Exercise objective → Extract, exactly as written, all lines of the material below from the line that includes "Image resolution: width=552" through its last line.

Record excerpts →
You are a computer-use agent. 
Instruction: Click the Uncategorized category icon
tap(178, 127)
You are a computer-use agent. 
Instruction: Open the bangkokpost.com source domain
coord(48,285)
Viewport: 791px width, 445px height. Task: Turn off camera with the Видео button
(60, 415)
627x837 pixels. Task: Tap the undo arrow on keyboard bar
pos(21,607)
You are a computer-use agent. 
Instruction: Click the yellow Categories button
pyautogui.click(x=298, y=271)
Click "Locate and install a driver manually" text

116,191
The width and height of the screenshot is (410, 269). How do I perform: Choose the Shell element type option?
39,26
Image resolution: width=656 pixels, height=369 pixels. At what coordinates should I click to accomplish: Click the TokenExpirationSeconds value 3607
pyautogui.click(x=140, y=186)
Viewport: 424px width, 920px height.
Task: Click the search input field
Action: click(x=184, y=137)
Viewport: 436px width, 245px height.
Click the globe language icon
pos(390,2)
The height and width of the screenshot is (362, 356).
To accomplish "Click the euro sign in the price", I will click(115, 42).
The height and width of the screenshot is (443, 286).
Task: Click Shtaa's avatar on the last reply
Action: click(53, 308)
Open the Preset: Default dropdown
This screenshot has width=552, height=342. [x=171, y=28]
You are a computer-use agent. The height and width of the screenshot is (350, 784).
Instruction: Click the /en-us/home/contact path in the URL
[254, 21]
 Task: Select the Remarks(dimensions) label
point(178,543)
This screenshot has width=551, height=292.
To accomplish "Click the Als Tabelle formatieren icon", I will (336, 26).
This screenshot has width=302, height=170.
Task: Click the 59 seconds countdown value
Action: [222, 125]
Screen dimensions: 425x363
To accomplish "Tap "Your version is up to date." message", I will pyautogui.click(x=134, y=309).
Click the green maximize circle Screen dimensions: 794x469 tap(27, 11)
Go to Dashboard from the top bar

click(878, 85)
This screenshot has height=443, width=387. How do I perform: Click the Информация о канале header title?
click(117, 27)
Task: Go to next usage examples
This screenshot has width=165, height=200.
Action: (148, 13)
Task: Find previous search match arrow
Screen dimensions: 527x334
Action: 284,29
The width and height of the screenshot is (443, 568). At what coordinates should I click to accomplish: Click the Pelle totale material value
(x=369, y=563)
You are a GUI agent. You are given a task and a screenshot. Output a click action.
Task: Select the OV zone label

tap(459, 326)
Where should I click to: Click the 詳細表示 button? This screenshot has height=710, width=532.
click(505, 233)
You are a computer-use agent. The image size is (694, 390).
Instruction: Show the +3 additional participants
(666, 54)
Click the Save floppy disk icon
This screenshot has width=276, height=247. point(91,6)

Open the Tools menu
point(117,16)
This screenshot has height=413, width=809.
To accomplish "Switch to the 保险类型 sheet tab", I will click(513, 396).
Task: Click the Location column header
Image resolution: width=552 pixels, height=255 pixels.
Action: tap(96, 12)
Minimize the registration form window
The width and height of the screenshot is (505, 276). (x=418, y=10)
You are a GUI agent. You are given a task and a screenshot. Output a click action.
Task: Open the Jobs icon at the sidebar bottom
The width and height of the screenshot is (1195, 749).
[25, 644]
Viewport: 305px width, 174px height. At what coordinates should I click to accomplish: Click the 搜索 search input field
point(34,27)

Task response →
Image resolution: width=552 pixels, height=255 pixels.
Action: tap(96, 12)
Minimize the registration form window
The width and height of the screenshot is (505, 276). (x=418, y=10)
You are a GUI agent. You are given a task and a screenshot. Output a click action.
Task: Open the Jobs icon at the sidebar bottom
The width and height of the screenshot is (1195, 749).
[25, 644]
Viewport: 305px width, 174px height. At what coordinates should I click to accomplish: Click the 搜索 search input field
point(34,27)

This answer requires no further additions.